Rewrite the data below with "Shoes" replaced by "Boots" and everything else left as it is.
# start of PROVIDED DATA
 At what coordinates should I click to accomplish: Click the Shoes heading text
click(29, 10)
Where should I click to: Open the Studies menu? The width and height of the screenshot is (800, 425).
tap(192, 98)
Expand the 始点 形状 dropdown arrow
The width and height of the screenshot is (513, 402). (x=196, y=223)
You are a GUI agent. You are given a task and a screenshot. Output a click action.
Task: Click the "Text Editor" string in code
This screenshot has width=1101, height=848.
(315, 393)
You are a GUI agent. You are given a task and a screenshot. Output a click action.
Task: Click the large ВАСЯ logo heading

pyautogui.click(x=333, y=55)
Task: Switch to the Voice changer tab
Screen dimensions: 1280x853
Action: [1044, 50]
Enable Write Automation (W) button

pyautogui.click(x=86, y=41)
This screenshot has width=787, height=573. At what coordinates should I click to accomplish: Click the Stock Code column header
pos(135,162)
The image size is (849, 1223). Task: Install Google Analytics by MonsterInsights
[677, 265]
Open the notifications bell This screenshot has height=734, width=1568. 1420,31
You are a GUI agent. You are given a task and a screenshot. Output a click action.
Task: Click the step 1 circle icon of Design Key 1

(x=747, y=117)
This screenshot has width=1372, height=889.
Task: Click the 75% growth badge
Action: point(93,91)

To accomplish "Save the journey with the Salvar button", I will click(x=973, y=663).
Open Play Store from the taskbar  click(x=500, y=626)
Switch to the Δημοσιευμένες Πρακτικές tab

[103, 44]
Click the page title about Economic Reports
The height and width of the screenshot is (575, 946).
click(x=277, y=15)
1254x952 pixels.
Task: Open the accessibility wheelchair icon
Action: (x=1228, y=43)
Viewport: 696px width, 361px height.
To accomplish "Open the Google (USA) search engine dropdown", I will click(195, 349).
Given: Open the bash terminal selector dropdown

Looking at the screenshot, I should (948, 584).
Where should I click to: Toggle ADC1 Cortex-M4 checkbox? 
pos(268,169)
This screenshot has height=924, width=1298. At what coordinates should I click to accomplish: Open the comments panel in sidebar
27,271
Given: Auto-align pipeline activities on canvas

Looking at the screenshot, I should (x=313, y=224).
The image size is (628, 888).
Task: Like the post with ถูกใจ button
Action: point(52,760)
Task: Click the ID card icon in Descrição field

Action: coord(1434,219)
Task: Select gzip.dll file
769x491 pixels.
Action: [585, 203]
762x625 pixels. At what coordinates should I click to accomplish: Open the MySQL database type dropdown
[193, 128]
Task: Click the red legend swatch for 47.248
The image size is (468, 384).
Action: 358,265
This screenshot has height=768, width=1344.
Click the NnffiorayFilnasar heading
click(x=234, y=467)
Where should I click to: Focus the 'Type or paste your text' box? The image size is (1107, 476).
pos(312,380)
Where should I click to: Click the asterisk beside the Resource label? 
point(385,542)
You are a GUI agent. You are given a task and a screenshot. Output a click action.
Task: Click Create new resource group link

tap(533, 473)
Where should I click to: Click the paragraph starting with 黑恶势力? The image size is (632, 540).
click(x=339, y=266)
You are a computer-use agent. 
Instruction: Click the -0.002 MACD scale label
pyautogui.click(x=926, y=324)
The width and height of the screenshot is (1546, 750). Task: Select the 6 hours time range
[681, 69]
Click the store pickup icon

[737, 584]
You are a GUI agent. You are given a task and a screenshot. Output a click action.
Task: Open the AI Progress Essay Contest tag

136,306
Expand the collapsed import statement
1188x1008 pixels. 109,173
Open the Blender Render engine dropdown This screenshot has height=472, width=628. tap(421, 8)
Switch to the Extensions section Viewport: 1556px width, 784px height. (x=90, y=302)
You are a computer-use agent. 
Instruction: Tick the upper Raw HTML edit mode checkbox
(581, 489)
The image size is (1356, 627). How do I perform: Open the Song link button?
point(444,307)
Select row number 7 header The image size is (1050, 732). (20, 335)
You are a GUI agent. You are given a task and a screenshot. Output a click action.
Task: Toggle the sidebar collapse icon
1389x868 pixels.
# end of PROVIDED DATA
THE REPLY –
 At what coordinates should I click to accomplish: Click the Boots heading text
click(29, 10)
Where should I click to: Open the Studies menu? The width and height of the screenshot is (800, 425).
tap(192, 98)
Expand the 始点 形状 dropdown arrow
The width and height of the screenshot is (513, 402). (x=196, y=223)
You are a GUI agent. You are given a task and a screenshot. Output a click action.
Task: Click the "Text Editor" string in code
This screenshot has width=1101, height=848.
(315, 393)
You are a GUI agent. You are given a task and a screenshot. Output a click action.
Task: Click the large ВАСЯ logo heading

pyautogui.click(x=333, y=55)
Task: Switch to the Voice changer tab
Screen dimensions: 1280x853
Action: [1044, 50]
Enable Write Automation (W) button

pyautogui.click(x=86, y=41)
This screenshot has width=787, height=573. At what coordinates should I click to accomplish: Click the Stock Code column header
pos(135,162)
The image size is (849, 1223). Task: Install Google Analytics by MonsterInsights
[677, 265]
Open the notifications bell This screenshot has height=734, width=1568. 1420,31
You are a GUI agent. You are given a task and a screenshot. Output a click action.
Task: Click the step 1 circle icon of Design Key 1

(x=747, y=117)
This screenshot has width=1372, height=889.
Task: Click the 75% growth badge
Action: point(93,91)

To accomplish "Save the journey with the Salvar button", I will click(x=973, y=663).
Open Play Store from the taskbar  click(x=500, y=626)
Switch to the Δημοσιευμένες Πρακτικές tab

[103, 44]
Click the page title about Economic Reports
The height and width of the screenshot is (575, 946).
click(x=277, y=15)
1254x952 pixels.
Task: Open the accessibility wheelchair icon
Action: (x=1228, y=43)
Viewport: 696px width, 361px height.
To accomplish "Open the Google (USA) search engine dropdown", I will click(195, 349).
Given: Open the bash terminal selector dropdown

Looking at the screenshot, I should (948, 584).
Where should I click to: Toggle ADC1 Cortex-M4 checkbox? 
pos(268,169)
This screenshot has height=924, width=1298. At what coordinates should I click to accomplish: Open the comments panel in sidebar
27,271
Given: Auto-align pipeline activities on canvas

Looking at the screenshot, I should (x=313, y=224).
The image size is (628, 888).
Task: Like the post with ถูกใจ button
Action: point(52,760)
Task: Click the ID card icon in Descrição field

Action: coord(1434,219)
Task: Select gzip.dll file
769x491 pixels.
Action: [585, 203]
762x625 pixels. At what coordinates should I click to accomplish: Open the MySQL database type dropdown
[193, 128]
Task: Click the red legend swatch for 47.248
The image size is (468, 384).
Action: 358,265
This screenshot has height=768, width=1344.
Click the NnffiorayFilnasar heading
click(x=234, y=467)
Where should I click to: Focus the 'Type or paste your text' box? The image size is (1107, 476).
pos(312,380)
Where should I click to: Click the asterisk beside the Resource label? 
point(385,542)
You are a GUI agent. You are given a task and a screenshot. Output a click action.
Task: Click Create new resource group link

tap(533, 473)
Where should I click to: Click the paragraph starting with 黑恶势力? The image size is (632, 540).
click(x=339, y=266)
You are a computer-use agent. 
Instruction: Click the -0.002 MACD scale label
pyautogui.click(x=926, y=324)
The width and height of the screenshot is (1546, 750). Task: Select the 6 hours time range
[681, 69]
Click the store pickup icon

[737, 584]
You are a GUI agent. You are given a task and a screenshot. Output a click action.
Task: Open the AI Progress Essay Contest tag

136,306
Expand the collapsed import statement
1188x1008 pixels. 109,173
Open the Blender Render engine dropdown This screenshot has height=472, width=628. tap(421, 8)
Switch to the Extensions section Viewport: 1556px width, 784px height. (x=90, y=302)
You are a computer-use agent. 
Instruction: Tick the upper Raw HTML edit mode checkbox
(581, 489)
The image size is (1356, 627). How do I perform: Open the Song link button?
point(444,307)
Select row number 7 header The image size is (1050, 732). (20, 335)
You are a GUI agent. You are given a task and a screenshot. Output a click action.
Task: Toggle the sidebar collapse icon
1389x868 pixels.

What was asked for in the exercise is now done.